The valley and its creek
Celone (in latin Aquilone) is one of the main creeks of Capitanata, with a length of about 43 miles. His journey begins at the town of Faeto, on Mount Saint Vito, from which it was born, and then cross the southern slopes of Mount Cornacchia which, with its 3.780 ft, is the highest peak in Puglia. In its run downstream the Celone creek laps the site of the ancient Eca (near the current Troia), on its left it receives the tributary Lorenzo (which is born near Mount Sidone), then proceeding towards the NE crosses the Tavoliere just at north of Foggia, to finally flow into the Candelaro creek, in the countryside of San Marco in Lamis, which separates the Tavoliere from the Gargano promontory.
The morphology of this sub-region of the Daunia mountains characterized by the Celone creek is typically hilly-mountainous, shaped by both the erosive action and mass movements favored by the nature of outcropping land, by seismicity, as well as by deforesting and tilling the land in Roman times and then, more recently, in the nineteenth century.

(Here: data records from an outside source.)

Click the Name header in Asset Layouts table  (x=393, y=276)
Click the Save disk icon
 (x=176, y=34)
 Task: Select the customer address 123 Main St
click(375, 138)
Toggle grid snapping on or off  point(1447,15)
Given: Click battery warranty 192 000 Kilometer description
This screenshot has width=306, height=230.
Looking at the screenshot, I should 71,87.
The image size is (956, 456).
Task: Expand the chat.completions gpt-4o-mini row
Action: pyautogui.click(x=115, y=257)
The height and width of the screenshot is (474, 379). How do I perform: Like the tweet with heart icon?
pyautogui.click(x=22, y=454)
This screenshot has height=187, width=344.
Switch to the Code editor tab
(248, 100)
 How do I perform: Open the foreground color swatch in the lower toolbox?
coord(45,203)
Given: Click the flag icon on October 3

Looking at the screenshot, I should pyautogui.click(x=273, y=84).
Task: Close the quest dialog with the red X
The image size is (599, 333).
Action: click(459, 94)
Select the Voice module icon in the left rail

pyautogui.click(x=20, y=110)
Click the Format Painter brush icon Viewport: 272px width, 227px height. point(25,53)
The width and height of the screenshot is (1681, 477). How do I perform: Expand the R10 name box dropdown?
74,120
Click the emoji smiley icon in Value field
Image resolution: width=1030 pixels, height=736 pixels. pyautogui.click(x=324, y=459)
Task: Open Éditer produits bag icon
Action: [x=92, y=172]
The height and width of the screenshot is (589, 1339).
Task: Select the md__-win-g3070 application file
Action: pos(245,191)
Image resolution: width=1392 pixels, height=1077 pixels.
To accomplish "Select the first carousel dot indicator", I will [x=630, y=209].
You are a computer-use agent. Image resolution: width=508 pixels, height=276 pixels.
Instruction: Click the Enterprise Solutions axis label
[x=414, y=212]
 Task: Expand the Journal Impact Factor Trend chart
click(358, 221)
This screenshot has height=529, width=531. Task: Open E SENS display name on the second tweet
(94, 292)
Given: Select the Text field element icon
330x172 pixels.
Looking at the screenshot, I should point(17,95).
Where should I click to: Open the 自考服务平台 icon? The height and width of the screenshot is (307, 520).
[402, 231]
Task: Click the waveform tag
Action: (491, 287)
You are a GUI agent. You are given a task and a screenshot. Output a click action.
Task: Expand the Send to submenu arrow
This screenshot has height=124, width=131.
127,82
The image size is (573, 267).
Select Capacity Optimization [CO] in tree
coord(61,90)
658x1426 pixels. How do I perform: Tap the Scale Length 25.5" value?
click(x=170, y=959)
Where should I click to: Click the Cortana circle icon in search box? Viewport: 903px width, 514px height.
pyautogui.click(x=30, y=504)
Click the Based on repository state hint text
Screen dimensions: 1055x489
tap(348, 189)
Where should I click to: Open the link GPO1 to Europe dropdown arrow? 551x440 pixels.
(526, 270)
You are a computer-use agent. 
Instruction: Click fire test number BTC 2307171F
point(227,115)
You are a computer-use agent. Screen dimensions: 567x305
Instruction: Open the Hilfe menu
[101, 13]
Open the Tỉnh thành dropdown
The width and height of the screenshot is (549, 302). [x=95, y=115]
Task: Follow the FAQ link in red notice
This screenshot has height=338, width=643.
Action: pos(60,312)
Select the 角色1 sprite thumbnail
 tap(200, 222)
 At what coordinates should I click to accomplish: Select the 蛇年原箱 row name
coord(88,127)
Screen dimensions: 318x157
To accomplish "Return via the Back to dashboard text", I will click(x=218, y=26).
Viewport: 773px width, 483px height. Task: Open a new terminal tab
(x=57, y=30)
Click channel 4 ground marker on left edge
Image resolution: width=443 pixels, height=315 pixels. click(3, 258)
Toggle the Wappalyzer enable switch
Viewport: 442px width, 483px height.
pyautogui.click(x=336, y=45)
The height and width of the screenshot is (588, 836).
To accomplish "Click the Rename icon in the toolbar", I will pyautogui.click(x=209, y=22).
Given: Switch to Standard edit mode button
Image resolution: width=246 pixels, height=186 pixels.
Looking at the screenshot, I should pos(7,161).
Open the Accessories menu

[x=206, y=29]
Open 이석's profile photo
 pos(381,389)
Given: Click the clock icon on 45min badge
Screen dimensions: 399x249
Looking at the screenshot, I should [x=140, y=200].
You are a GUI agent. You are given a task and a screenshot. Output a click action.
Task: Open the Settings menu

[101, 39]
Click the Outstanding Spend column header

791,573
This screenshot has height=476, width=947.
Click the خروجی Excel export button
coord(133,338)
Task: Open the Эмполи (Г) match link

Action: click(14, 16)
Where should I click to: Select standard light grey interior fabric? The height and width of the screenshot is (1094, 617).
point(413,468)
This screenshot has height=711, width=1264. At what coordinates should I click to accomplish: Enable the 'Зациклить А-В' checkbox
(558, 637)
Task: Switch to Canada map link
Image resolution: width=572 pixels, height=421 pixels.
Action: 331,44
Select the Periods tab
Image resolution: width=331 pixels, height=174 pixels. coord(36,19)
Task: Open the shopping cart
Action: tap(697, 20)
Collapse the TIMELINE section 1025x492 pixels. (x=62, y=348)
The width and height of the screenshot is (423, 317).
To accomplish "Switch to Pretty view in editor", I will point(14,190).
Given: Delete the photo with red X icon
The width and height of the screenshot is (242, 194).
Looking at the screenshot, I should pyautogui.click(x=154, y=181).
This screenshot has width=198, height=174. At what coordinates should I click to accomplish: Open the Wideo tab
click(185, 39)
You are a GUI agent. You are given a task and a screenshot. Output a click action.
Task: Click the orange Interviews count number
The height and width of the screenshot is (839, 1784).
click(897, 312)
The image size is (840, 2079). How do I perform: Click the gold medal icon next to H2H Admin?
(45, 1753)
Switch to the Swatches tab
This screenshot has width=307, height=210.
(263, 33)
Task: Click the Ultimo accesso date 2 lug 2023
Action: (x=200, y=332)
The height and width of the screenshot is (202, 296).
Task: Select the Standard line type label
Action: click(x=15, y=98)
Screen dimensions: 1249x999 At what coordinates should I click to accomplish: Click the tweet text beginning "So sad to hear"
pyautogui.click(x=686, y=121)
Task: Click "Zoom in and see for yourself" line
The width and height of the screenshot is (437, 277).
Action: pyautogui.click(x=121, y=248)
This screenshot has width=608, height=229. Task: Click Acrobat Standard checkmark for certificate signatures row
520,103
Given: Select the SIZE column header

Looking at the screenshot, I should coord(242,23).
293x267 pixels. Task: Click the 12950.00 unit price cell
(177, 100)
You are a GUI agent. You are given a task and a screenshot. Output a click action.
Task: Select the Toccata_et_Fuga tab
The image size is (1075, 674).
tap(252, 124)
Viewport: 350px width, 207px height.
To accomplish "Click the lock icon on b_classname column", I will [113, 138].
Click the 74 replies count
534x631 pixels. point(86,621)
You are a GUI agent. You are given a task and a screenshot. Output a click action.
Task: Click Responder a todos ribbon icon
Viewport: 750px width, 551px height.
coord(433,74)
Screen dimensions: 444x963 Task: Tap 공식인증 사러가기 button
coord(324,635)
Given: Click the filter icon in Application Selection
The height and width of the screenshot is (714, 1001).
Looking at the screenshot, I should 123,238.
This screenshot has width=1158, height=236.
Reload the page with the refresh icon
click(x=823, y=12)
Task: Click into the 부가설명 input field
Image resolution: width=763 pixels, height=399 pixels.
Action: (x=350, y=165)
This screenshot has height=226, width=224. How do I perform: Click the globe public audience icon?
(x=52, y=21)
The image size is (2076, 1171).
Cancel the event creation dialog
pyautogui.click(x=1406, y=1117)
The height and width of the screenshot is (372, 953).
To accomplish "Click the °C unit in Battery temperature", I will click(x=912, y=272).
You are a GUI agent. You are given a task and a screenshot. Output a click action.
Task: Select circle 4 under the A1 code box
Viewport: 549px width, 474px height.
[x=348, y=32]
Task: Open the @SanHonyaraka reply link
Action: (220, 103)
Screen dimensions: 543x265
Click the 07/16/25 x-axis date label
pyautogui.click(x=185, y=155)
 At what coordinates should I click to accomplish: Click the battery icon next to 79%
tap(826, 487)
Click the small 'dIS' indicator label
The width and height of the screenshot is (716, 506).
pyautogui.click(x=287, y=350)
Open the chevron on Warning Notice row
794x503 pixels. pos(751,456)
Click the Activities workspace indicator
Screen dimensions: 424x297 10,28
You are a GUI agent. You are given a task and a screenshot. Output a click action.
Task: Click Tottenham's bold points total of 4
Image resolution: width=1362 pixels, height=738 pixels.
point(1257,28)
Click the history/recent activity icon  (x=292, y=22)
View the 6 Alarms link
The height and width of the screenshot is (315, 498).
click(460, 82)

From a geological point of view this area includes more or less ancient lands that have been the subject of orogenetic movements linked to the advancement of the Apennine front. In particular, what most characterizes this part of the Daunia mountains is the system of clayey, marl and Flysch layers that are variously overlapped and compressed, locally separated by more recent land formations. These coulters are stretched in the direction of NO-SE, and on these are the largest mountain peaks of the region, laterally engraved by the action of the water.
The tectonic lifting’s phenomena led to the formation of the main peaks (Mount Cornacchia 3.776 ft asl, Mount Sidone 3.481 ft asl, Mount Saint Vito 3.330 ft asl). In the Sierra Pizzuta locality we can observe the calcarenites at Nummuliti (formed in Paleogene), Nummulites were a kind of foraminifera (protozoa) fossils. These organisms had a calcareous shell wrapped in a flat spiral, divided into different chambers by transverse septa. Even though they were single-celled, they could reach considerable dimensions so as to exceed 4-5 inches long some slopes and calcarenites with flint strips and nodules of the red Flysch (Cretaceous-Aquitanian); near Mount Sidone are the calcareous-marly-clayey alternation of the Flysch of Faeto (Burdigaliano-Tortoniano inferior), and inine the clayey Marne of Toppo Capuana (Tortoniano).